Exercise material:
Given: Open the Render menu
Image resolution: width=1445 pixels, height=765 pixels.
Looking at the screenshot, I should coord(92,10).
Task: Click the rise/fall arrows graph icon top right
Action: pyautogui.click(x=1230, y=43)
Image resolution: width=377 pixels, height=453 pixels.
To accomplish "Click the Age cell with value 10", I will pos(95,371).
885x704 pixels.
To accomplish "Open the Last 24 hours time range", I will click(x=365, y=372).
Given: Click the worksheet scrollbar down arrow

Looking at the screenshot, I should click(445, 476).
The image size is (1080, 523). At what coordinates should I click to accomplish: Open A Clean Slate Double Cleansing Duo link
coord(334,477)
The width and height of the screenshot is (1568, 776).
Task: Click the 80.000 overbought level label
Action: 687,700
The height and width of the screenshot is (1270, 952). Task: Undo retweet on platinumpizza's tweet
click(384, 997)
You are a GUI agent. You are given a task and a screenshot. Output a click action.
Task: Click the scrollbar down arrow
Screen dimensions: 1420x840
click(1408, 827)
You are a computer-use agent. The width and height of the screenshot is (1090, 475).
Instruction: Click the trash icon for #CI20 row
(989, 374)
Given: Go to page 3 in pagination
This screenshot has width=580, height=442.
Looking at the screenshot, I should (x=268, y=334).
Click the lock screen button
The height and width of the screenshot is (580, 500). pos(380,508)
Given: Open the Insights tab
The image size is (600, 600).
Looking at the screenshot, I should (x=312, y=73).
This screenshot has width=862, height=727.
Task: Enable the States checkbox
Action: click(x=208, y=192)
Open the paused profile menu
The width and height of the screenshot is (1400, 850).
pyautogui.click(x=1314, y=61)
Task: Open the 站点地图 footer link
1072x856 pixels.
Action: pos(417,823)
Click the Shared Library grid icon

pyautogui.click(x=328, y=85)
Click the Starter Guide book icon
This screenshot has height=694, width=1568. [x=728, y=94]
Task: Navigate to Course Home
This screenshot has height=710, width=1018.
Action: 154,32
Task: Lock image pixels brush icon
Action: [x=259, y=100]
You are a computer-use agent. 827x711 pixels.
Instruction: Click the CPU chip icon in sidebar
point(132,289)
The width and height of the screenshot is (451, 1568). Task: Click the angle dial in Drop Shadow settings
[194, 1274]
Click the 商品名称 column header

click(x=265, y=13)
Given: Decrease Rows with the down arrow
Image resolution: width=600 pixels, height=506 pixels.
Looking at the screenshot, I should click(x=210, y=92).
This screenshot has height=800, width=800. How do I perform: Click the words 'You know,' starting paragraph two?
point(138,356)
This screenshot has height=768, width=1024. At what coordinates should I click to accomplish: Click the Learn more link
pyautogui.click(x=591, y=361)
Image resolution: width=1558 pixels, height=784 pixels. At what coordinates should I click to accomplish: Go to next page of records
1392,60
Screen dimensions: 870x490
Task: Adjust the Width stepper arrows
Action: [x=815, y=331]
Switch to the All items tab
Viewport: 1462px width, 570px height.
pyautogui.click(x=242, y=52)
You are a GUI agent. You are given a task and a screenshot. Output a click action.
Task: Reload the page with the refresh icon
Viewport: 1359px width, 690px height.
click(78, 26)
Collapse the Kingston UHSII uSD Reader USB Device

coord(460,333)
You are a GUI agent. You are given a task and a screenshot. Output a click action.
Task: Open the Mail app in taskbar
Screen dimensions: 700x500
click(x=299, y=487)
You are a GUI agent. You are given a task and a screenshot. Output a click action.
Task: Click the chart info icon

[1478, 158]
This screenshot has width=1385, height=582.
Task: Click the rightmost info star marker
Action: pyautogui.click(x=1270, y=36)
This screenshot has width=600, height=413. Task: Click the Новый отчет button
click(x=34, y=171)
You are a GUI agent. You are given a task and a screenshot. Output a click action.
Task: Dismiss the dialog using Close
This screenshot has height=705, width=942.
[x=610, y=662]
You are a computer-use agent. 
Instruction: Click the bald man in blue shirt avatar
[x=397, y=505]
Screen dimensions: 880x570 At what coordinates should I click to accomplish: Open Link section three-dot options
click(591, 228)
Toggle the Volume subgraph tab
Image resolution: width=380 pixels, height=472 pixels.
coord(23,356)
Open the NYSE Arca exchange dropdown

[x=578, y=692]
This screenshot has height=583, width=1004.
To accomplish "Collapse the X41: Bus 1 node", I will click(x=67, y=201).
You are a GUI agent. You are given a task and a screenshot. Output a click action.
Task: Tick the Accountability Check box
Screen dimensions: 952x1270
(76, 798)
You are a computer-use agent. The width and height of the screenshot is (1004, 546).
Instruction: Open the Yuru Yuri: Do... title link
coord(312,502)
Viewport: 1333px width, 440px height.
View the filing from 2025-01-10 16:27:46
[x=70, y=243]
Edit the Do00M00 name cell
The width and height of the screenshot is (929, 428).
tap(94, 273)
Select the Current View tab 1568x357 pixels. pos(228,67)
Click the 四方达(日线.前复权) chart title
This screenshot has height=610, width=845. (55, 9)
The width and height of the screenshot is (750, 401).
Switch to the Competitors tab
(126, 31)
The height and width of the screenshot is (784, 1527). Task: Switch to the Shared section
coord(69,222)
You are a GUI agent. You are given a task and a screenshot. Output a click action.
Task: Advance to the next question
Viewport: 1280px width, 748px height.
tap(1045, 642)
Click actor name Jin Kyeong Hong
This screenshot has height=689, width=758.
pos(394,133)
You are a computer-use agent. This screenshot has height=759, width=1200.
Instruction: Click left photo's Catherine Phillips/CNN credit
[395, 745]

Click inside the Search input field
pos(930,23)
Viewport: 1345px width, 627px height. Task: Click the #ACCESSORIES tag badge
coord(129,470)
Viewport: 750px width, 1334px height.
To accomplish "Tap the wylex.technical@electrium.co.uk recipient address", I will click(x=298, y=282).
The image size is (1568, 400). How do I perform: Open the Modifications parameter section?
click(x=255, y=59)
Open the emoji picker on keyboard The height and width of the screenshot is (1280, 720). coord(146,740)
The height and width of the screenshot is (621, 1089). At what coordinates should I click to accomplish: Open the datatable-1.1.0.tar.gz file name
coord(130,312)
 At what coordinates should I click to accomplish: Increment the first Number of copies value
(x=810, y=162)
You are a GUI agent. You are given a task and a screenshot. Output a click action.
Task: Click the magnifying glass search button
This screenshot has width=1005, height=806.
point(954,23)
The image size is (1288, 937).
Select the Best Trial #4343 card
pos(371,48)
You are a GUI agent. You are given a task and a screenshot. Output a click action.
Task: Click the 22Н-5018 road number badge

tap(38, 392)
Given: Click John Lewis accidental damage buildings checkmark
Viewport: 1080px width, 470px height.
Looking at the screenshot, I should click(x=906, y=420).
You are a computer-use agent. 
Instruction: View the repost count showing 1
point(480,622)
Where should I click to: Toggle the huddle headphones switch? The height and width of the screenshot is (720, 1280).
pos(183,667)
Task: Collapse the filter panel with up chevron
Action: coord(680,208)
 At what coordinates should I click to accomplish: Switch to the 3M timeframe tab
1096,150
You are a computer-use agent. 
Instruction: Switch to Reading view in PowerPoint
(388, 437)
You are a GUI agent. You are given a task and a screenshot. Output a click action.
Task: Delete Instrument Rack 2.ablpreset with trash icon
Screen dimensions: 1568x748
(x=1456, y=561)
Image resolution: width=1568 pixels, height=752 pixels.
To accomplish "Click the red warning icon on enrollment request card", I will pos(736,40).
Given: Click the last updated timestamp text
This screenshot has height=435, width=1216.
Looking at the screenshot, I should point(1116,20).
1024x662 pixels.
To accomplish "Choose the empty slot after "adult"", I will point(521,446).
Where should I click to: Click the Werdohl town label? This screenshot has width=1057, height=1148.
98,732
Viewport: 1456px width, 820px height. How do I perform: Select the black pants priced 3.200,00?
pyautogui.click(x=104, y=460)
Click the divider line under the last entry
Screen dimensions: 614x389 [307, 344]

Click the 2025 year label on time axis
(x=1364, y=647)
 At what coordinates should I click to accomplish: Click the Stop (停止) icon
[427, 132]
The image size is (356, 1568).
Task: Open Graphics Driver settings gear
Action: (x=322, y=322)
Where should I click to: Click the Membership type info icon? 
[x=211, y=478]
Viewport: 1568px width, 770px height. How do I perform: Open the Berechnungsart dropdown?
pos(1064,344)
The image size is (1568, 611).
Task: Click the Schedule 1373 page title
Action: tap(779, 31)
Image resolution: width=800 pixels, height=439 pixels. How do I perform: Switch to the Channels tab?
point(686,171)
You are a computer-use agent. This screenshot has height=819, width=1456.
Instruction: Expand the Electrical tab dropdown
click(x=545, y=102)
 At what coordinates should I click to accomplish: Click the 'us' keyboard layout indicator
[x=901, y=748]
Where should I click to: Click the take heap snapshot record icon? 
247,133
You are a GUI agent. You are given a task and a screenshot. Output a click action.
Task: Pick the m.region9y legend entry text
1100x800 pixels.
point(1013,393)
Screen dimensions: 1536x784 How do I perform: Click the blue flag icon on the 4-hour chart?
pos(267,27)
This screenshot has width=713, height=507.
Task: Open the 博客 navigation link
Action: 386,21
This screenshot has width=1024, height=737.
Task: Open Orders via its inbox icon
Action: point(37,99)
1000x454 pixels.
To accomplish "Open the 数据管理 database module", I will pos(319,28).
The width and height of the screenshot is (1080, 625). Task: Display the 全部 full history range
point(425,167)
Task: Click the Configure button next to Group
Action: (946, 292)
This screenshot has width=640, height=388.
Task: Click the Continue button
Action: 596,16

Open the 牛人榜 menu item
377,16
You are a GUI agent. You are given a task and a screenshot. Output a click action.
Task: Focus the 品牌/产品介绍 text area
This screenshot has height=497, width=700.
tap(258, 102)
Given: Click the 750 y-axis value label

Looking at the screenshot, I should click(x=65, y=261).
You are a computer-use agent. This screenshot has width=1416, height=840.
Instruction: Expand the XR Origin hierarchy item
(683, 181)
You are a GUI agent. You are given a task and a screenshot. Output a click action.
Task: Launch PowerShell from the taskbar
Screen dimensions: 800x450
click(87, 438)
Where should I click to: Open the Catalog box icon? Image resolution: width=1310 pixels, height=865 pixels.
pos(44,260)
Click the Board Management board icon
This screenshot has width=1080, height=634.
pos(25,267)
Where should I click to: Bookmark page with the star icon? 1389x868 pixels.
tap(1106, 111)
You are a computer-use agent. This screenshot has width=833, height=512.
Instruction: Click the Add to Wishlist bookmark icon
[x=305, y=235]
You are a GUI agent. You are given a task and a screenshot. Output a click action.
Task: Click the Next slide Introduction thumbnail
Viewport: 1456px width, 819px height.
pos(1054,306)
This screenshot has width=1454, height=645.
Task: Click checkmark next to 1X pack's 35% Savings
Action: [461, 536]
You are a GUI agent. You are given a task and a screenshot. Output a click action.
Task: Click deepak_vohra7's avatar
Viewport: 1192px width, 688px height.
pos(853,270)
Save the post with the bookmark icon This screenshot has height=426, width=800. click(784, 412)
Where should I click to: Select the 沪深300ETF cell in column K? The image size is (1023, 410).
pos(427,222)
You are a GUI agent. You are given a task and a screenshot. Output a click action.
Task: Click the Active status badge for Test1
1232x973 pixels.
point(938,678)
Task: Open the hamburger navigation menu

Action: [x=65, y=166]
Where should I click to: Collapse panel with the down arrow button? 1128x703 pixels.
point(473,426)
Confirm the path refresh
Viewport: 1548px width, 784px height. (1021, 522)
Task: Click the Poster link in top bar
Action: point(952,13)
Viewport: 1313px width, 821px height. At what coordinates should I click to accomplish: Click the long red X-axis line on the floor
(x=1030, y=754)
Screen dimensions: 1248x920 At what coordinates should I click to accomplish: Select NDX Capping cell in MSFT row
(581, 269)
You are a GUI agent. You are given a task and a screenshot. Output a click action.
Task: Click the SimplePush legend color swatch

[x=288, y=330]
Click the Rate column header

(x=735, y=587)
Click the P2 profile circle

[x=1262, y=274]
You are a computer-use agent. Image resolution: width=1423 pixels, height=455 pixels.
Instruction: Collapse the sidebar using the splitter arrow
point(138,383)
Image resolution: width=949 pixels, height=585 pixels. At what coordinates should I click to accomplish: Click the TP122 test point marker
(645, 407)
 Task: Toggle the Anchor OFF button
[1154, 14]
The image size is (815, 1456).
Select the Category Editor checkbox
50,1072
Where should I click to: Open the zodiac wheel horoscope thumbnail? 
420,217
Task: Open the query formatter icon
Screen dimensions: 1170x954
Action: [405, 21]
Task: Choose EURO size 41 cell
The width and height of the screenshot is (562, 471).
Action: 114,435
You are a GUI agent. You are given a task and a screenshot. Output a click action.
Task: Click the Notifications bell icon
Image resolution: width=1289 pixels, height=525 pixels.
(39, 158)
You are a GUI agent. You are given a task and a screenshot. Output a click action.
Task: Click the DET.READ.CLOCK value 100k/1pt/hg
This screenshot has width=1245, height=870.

Goal of the exercise:
Each line from the first line of the entries up to and including the line containing "885x704 pixels." should be transcribed exactly, with all other lines left out.

Solved problem:
Given: Open the Render menu
Image resolution: width=1445 pixels, height=765 pixels.
Looking at the screenshot, I should coord(92,10).
Task: Click the rise/fall arrows graph icon top right
Action: pyautogui.click(x=1230, y=43)
Image resolution: width=377 pixels, height=453 pixels.
To accomplish "Click the Age cell with value 10", I will pos(95,371).
885x704 pixels.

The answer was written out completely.